Les travailleuses et travailleurs de l’éducation connaissent bien leur ministre. Tous les médias parlent de lui. Sa cote de popularité ferait rougir de jalousie un dirigeant nord-coréen. Les louanges viennent de toutes parts : décideurs économiques, classe politique, éditorialistes de toutes les droites, sondeurs…
Seul.e.s les enseignant-e-s semblent ne pas partager cet enthousiasme. Les critiques commencent à gonfler chez les profs mais aussi, et c’est plus rare, dans la hiérarchie de l’éducation nationale (inspecteurs, proviseurs…), chez les chercheurs et les scientifiques.
Tout comme ces rabat-joie, les syndicats de la FTE réfutent la validité scientifique des méthodes préconisées par le ministère au travers de ses circulaires. Sous couvert d’une approche scientifique grossièrement instrumentalisée se déploie une authentique offensive idéologique réactionnaire contre l’égalité à l’école, les conditions de travail et les pédagogies émancipatrices.
Les travailleurs et les travailleuses de l’éducation de la CNT réaffirment que l’éducation est un processus social et collectif qui doit permettre aux élèves et aux enseignant.e.s de s’approprier consciemment des connaissances, de trouver du sens dans le travail proposé et d’expérimenter des relations de coopérations.
Dans ce cadre, la liberté pédagogique est une condition de l’efficacité professionnelle des enseignant.e.s. C’est cette liberté qui leur permet de s’adapter à la grande diversité des élèves dont ils ont la charge en se basant sur leur culture professionnelle. Les neurosciences, si elles peuvent offrir un éclairage sur certains processus cognitifs, ne sauraient constituer un point de référence pour attribuer un brevet d’efficacité à quelques méthodes sélectionnées par des experts choisis par le ministre.
Cette approche individualiste, trop facilement oublieuse des conditions sociales, culturelles et temporelles dans lesquelles évoluent les enfants, participe d’un renforcement de l’école du tri social basé sur le fichage, la sélection, le contrôle, le management et la précarisation.

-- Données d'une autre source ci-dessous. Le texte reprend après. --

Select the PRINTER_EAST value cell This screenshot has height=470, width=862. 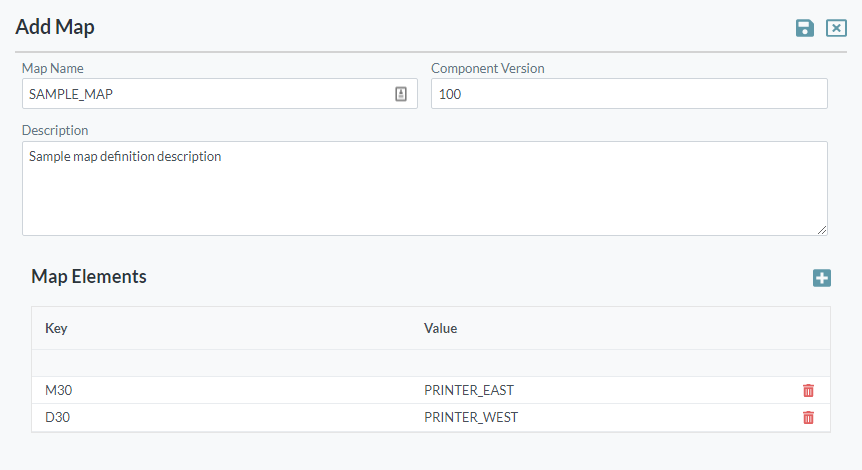click(x=469, y=391)
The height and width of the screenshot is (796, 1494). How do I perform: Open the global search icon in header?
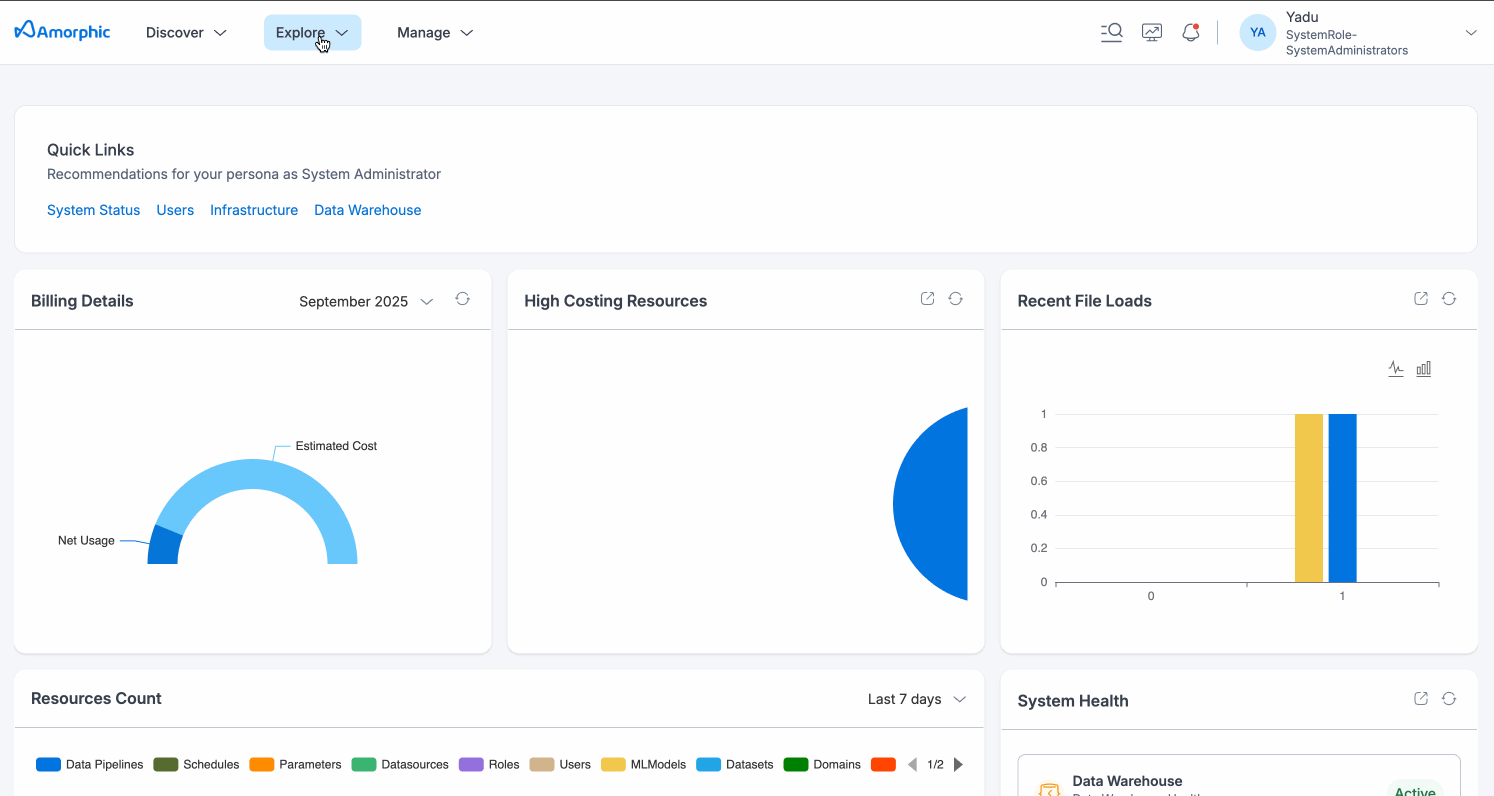click(x=1111, y=32)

De la maternelle à l’université, la précarisation des personnels, c’est le recours massif aux contractuel-le-s en lieu et place des fonctionnaires, le remplacement des contrats aidés par des services civiques sans droit ni salaire, l’usage exponentiel de contrats précaires pour couvrir des missions essentielles, sans perspectives de titularisation…

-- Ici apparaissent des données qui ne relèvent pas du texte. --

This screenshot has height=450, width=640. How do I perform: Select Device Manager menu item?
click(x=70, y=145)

Cette politique insécurise les personnels confrontés à des conditions de travail de plus en plus difficiles. C’est qu’à l’école, comme ailleurs, le crétinisme et la violence managériales ont tout envahi.
L’approche par compétences segmente les savoirs en micro-tâches dénuées de sens. La religion de l’évaluation permanente et du pilotage par les chiffres anéantissent tout réel travail vivant et stimulant pour les élèves et renforcent les hiérarchies et les possibilités de pressions sur les travailleur-euse-s. Les enseignant-e-s passent un temps infini en réunions imposées par l’institution sans utilité concrète pour l’organisation de l’école, de la classe ou de l’aide aux élèves. Noyé-e-s par une surcharge de travail, les professeurs acceptent forcément plus facilement d’appliquer les prescriptions et les méthodes toutes faites « proposées » par le ministère sous la forme de procédures standardisées. Les outils les plus dangereux sont utilisés sans résistance, à l’instar du LSUN (livret scolaire unique numérique) qui fiche les élèves, leurs résultats et leurs comportements. Ce livret numérique permettra, sans l’ombre d’un doute, de sélectionner et de trier très efficacement les élèves en fonction de leur « employabilité » et d’évaluer les « performances » des enseignant-e-s. Tout est prêt pour l’avènement de la « paie au mérite », cette prime à la soumission qui se « discute » en ce moment entre « partenaires sociaux » au ministère.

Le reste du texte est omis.